現代社会では、少子化問題、熟年離婚、パラサイト・シングルやフリーターの増加、介護問題等「家族」に関する問題が増加している。かつてはセイフティネットとして機能していた「家族」がリスク化している。本書は社会心理学者ネッセの言葉「希望は、努力が報われるという見通しがあるときに生じる」をキーワードに現在の家族の問題を分析したもの。
特に、パラサイト・シングルについて筆を割いているので、その部分を抜き出すと次のようになる。かつての日本に比べ現在は豊かになっているので、若者はパラサイト・シングル(あるいはフリーター)という選択肢が増えた。著者は統計上の数字等を交え、少子化の原因はパラサイト・シングルにあるという。また、父親の収入が高い程その娘のパラサイト・シングル率が高いと相関関係を述べる。パラサイト・シングルの存在が不況に拍車を掛けているとも言う。そして、パラサイト・シングルの将来を悲観する。これに対する対策として、冒頭にも述べた「公平で努力が報われる社会を作る事が必要」と述べる。パラサイト・シングルに厳しい割には対策は残念ながら、あまりに抽象的である。

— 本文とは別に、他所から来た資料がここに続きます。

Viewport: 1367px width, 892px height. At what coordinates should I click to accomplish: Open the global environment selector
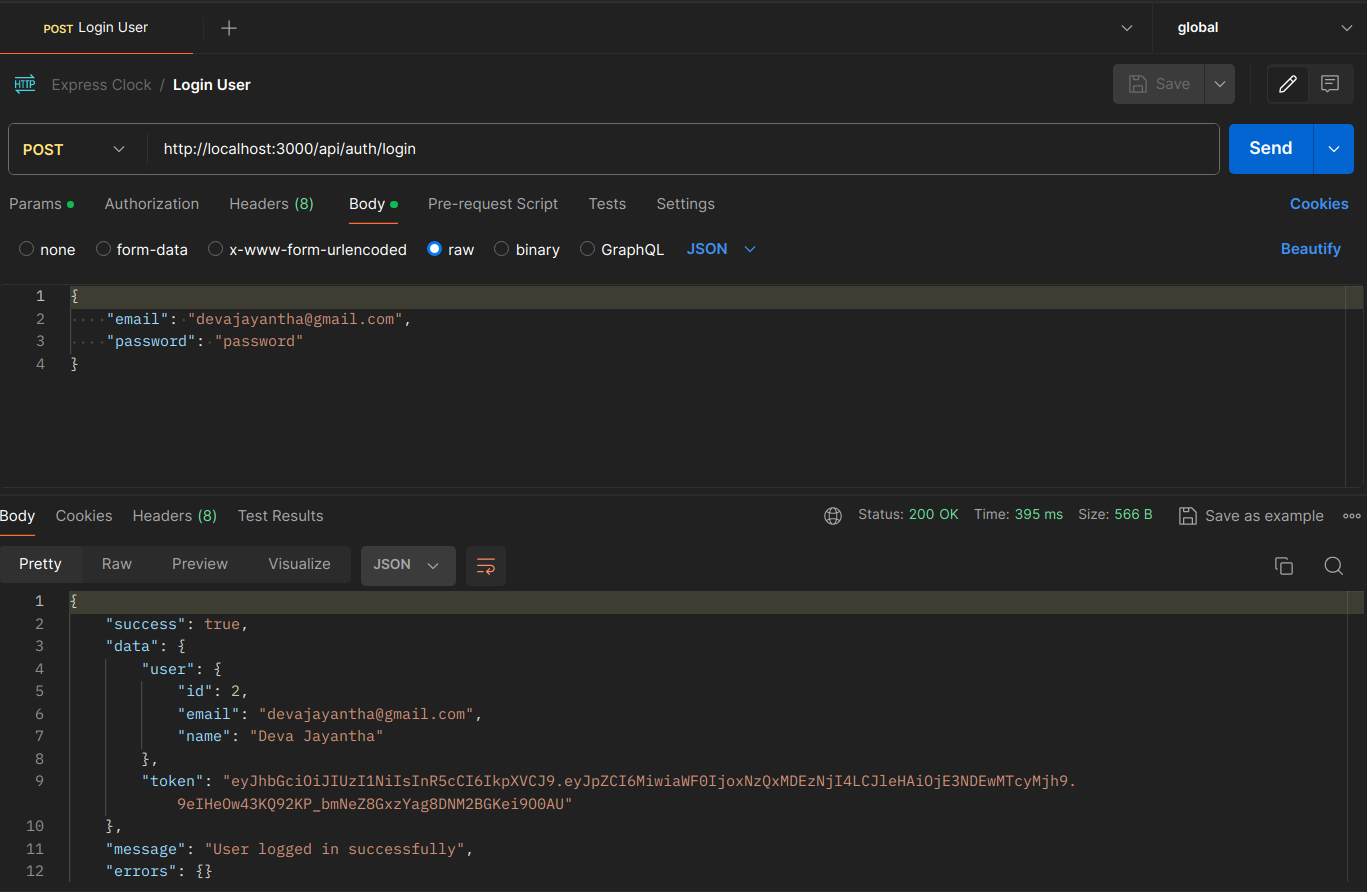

著者自身、「特効薬となるような処方箋が思い浮かぶわけではありません」と言っているので止むを得ない部分があるが、現状の分析と共に解決の方向性をもう少し詳細に語って欲しかった。本書は若者を主な対象に描かれているようだが、若者を持つ親(老人)、近い将来若者になる子供と考えてみれば「家族」全体に関る問題である。現状の家族に纏わる問題を要領良く纏めた良書と言える。